→ **Exercise objective**:
Write out all of the lines below, exactly and completely.

Dataset excerpts
========================================
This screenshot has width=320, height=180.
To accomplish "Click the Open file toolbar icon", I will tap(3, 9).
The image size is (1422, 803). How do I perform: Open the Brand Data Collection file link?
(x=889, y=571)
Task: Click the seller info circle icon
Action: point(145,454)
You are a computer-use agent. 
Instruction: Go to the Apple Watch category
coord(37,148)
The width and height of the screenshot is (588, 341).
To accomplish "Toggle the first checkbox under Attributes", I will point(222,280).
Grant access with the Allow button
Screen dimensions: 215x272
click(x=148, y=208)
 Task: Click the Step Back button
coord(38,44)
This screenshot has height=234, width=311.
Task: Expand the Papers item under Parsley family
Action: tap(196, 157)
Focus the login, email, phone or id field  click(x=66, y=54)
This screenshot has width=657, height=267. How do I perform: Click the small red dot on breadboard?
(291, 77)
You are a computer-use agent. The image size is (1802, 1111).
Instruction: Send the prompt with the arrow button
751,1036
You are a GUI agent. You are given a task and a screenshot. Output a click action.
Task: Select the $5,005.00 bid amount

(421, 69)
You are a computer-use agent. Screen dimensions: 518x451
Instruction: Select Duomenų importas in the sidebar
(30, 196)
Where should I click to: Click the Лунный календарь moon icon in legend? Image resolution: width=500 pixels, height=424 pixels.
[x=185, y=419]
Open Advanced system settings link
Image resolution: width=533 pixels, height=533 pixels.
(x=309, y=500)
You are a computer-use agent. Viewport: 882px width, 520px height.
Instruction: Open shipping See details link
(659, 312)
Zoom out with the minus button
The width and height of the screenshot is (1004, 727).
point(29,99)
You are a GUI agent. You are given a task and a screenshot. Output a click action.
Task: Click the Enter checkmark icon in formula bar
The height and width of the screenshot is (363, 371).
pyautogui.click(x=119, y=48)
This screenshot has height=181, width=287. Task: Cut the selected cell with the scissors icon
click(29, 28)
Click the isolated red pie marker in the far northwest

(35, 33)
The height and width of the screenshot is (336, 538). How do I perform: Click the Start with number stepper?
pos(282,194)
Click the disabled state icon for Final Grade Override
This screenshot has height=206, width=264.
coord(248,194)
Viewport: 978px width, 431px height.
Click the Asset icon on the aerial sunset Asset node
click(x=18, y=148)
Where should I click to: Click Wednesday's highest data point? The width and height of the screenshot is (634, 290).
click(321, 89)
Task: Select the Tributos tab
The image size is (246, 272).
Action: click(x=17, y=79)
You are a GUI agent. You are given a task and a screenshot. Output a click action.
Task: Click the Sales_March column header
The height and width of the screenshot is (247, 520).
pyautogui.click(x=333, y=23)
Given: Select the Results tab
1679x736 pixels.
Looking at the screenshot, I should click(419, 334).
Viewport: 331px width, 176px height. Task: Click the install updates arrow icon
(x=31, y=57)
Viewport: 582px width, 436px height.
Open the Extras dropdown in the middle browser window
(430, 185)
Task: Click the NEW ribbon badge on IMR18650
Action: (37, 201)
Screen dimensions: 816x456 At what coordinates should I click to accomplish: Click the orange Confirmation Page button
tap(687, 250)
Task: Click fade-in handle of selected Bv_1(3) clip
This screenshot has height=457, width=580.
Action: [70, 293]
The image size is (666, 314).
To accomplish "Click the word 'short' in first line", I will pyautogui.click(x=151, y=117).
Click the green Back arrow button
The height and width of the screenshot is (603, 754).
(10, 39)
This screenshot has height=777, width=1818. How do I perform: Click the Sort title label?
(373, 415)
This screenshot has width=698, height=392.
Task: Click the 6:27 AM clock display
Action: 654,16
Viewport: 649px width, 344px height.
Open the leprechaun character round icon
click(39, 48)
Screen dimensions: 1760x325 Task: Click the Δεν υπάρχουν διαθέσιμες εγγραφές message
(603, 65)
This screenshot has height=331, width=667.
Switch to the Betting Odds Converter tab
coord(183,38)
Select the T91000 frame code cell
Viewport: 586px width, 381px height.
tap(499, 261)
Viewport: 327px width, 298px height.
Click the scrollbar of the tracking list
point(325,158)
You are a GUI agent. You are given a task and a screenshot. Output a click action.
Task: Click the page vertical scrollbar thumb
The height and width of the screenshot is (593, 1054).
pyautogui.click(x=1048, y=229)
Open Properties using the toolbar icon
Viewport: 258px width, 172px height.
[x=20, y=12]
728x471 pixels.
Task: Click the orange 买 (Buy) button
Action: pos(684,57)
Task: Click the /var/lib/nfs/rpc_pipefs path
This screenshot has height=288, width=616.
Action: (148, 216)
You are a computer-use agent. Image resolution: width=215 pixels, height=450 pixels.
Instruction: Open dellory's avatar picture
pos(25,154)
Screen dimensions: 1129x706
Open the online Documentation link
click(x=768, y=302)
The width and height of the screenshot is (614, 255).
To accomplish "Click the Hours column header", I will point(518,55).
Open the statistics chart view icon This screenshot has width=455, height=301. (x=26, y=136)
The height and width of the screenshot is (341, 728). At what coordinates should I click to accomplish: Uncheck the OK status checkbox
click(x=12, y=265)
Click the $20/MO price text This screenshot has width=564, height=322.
========================================
→ **Result of the exercise**:
This screenshot has width=320, height=180.
To accomplish "Click the Open file toolbar icon", I will tap(3, 9).
The image size is (1422, 803). How do I perform: Open the Brand Data Collection file link?
(x=889, y=571)
Task: Click the seller info circle icon
Action: point(145,454)
You are a computer-use agent. 
Instruction: Go to the Apple Watch category
coord(37,148)
The width and height of the screenshot is (588, 341).
To accomplish "Toggle the first checkbox under Attributes", I will point(222,280).
Grant access with the Allow button
Screen dimensions: 215x272
click(x=148, y=208)
 Task: Click the Step Back button
coord(38,44)
This screenshot has height=234, width=311.
Task: Expand the Papers item under Parsley family
Action: tap(196, 157)
Focus the login, email, phone or id field  click(x=66, y=54)
This screenshot has width=657, height=267. How do I perform: Click the small red dot on breadboard?
(291, 77)
You are a computer-use agent. The image size is (1802, 1111).
Instruction: Send the prompt with the arrow button
751,1036
You are a GUI agent. You are given a task and a screenshot. Output a click action.
Task: Select the $5,005.00 bid amount

(421, 69)
You are a computer-use agent. Screen dimensions: 518x451
Instruction: Select Duomenų importas in the sidebar
(30, 196)
Where should I click to: Click the Лунный календарь moon icon in legend? Image resolution: width=500 pixels, height=424 pixels.
[x=185, y=419]
Open Advanced system settings link
Image resolution: width=533 pixels, height=533 pixels.
(x=309, y=500)
You are a computer-use agent. Viewport: 882px width, 520px height.
Instruction: Open shipping See details link
(659, 312)
Zoom out with the minus button
The width and height of the screenshot is (1004, 727).
point(29,99)
You are a GUI agent. You are given a task and a screenshot. Output a click action.
Task: Click the Enter checkmark icon in formula bar
The height and width of the screenshot is (363, 371).
pyautogui.click(x=119, y=48)
This screenshot has height=181, width=287. Task: Cut the selected cell with the scissors icon
click(29, 28)
Click the isolated red pie marker in the far northwest

(35, 33)
The height and width of the screenshot is (336, 538). How do I perform: Click the Start with number stepper?
pos(282,194)
Click the disabled state icon for Final Grade Override
This screenshot has height=206, width=264.
coord(248,194)
Viewport: 978px width, 431px height.
Click the Asset icon on the aerial sunset Asset node
click(x=18, y=148)
Where should I click to: Click Wednesday's highest data point? The width and height of the screenshot is (634, 290).
click(321, 89)
Task: Select the Tributos tab
The image size is (246, 272).
Action: click(x=17, y=79)
You are a GUI agent. You are given a task and a screenshot. Output a click action.
Task: Click the Sales_March column header
The height and width of the screenshot is (247, 520).
pyautogui.click(x=333, y=23)
Given: Select the Results tab
1679x736 pixels.
Looking at the screenshot, I should click(419, 334).
Viewport: 331px width, 176px height. Task: Click the install updates arrow icon
(x=31, y=57)
Viewport: 582px width, 436px height.
Open the Extras dropdown in the middle browser window
(430, 185)
Task: Click the NEW ribbon badge on IMR18650
Action: (37, 201)
Screen dimensions: 816x456 At what coordinates should I click to accomplish: Click the orange Confirmation Page button
tap(687, 250)
Task: Click fade-in handle of selected Bv_1(3) clip
This screenshot has height=457, width=580.
Action: [70, 293]
The image size is (666, 314).
To accomplish "Click the word 'short' in first line", I will pyautogui.click(x=151, y=117).
Click the green Back arrow button
The height and width of the screenshot is (603, 754).
(10, 39)
This screenshot has height=777, width=1818. How do I perform: Click the Sort title label?
(373, 415)
This screenshot has width=698, height=392.
Task: Click the 6:27 AM clock display
Action: 654,16
Viewport: 649px width, 344px height.
Open the leprechaun character round icon
click(39, 48)
Screen dimensions: 1760x325 Task: Click the Δεν υπάρχουν διαθέσιμες εγγραφές message
(603, 65)
This screenshot has height=331, width=667.
Switch to the Betting Odds Converter tab
coord(183,38)
Select the T91000 frame code cell
Viewport: 586px width, 381px height.
tap(499, 261)
Viewport: 327px width, 298px height.
Click the scrollbar of the tracking list
point(325,158)
You are a GUI agent. You are given a task and a screenshot. Output a click action.
Task: Click the page vertical scrollbar thumb
The height and width of the screenshot is (593, 1054).
pyautogui.click(x=1048, y=229)
Open Properties using the toolbar icon
Viewport: 258px width, 172px height.
[x=20, y=12]
728x471 pixels.
Task: Click the orange 买 (Buy) button
Action: pos(684,57)
Task: Click the /var/lib/nfs/rpc_pipefs path
This screenshot has height=288, width=616.
Action: (148, 216)
You are a computer-use agent. Image resolution: width=215 pixels, height=450 pixels.
Instruction: Open dellory's avatar picture
pos(25,154)
Screen dimensions: 1129x706
Open the online Documentation link
click(x=768, y=302)
The width and height of the screenshot is (614, 255).
To accomplish "Click the Hours column header", I will point(518,55).
Open the statistics chart view icon This screenshot has width=455, height=301. (x=26, y=136)
The height and width of the screenshot is (341, 728). At what coordinates should I click to accomplish: Uncheck the OK status checkbox
click(x=12, y=265)
Click the $20/MO price text This screenshot has width=564, height=322.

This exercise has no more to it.